Chemical and physical data
- Formula: C_{10}H_{13}N_{2}O_{4}P
- Molar mass: 256.198 g·mol^{−1}
- 3D model (JSmol): Interactive image;
- SMILES NCCc1c[nH]c2cccc(OP(=O)(O)O)c12;
- InChI InChI=1S/C10H13N2O4P/c11-5-4-7-6-12-8-2-1-3-9(10(7)8)16-17(13,14)15/h1-3,6,12H,4-5,11H2,(H2,13,14,15); Key:IKQGYCWFBVEAKF-UHFFFAOYSA-N;

= Norbaeocystin =

Chemical compound

Norbaeocystin, also known as 4-phosphoryloxytryptamine (4-PO-T), is a psilocybin mushroom alkaloid of the tryptamine family and an analogue of psilocybin (4-PO-DMT).
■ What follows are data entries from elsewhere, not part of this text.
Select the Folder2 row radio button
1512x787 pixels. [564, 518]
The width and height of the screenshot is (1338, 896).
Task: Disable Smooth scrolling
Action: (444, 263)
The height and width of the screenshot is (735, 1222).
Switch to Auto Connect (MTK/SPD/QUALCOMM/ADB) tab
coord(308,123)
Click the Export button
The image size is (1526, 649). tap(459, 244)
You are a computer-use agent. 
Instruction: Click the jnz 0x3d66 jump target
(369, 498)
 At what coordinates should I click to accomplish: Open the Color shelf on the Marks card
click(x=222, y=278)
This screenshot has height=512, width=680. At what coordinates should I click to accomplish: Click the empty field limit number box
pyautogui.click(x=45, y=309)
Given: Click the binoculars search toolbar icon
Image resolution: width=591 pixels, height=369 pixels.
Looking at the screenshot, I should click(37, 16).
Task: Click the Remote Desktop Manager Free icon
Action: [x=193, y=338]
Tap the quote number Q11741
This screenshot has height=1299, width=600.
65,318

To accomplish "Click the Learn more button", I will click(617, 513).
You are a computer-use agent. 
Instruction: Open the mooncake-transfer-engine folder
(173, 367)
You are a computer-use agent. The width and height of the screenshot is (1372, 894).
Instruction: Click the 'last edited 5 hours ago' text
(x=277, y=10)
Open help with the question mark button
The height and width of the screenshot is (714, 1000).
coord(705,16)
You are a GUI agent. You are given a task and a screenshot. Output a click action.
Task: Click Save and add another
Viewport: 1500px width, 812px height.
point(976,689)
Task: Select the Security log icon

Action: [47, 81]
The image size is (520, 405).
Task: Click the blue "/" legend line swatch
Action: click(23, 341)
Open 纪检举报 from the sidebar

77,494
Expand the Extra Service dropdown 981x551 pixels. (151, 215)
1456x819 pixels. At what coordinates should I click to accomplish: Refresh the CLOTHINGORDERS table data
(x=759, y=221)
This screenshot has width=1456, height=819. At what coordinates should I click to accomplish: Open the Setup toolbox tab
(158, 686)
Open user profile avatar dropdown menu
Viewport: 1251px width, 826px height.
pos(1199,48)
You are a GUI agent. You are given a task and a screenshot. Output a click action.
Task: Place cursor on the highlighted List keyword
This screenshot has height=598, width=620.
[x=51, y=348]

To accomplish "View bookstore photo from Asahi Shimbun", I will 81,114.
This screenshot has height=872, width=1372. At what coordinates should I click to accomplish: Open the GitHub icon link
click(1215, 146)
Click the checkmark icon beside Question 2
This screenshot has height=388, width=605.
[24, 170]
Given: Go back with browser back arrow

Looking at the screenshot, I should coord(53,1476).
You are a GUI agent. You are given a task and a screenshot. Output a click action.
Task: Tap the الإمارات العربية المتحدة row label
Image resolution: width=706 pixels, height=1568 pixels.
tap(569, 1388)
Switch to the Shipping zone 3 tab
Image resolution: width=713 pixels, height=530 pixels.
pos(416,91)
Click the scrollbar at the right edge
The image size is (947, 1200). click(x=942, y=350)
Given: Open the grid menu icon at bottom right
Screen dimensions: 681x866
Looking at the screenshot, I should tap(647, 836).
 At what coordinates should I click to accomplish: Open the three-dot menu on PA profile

It is found as a minor compound in most psilocybin mushrooms, together with psilocybin, psilocin (4-HO-DMT), aeruginascin (4-PO-TMT), and baeocystin (4-PO-NMT), from which it is a derivative.

==Use and effects==
Norbaeocystin is generally thought to be non-psychoactive, although this has not been confirmed.

==Pharmacology==
Norbaeocystin (4-PO-T) is thought to be a prodrug of 4-hydroxytryptamine (4-HT), analogously to how psilocybin (4-PO-DMT) is a prodrug of psilocin (4-HO-DMT) and baeocystin (4-PO-NMT) is thought to be a prodrug of norpsilocin (4-HO-NMT). 4-HT is a potent and centrally penetrant serotonin 5-HT_{2A} receptor agonist and also interacts with other serotonin receptors. In spite of this however, 4-HT and norbaeocystin do not produce the head-twitch response, a behavioral proxy of psychedelic effects, in animals, and hence are putatively non-hallucinogenic. The reasons for this are unknown, but may be due to β-arrestin2-preferring biased agonism of the serotonin 5-HT_{2A} receptor.

==Chemistry==
Norbaeocystin is an N-demethylated derivative of baeocystin (itself an N-demethylated derivative of psilocybin), and a phosphorylated derivative of 4-hydroxytryptamine (4-HT). The latter is notable as a positional isomer of serotonin, which is 5-hydroxytryptamine (5-HT).

===Derivatives===
Derivatives of norbaeocystin (4-PO-T), also known as substituted 4-phosphoryloxytryptamines, include baeocystin (4-PO-NMT), psilocybin (4-PO-DMT), ethocybin (4-PO-DET), 4-PO-DiPT, 4-PO-MET, and aeruginascin (4-PO-TMT), among others.

==History==
Norbaeocystin was found to be sold as an analytical standard in 2023.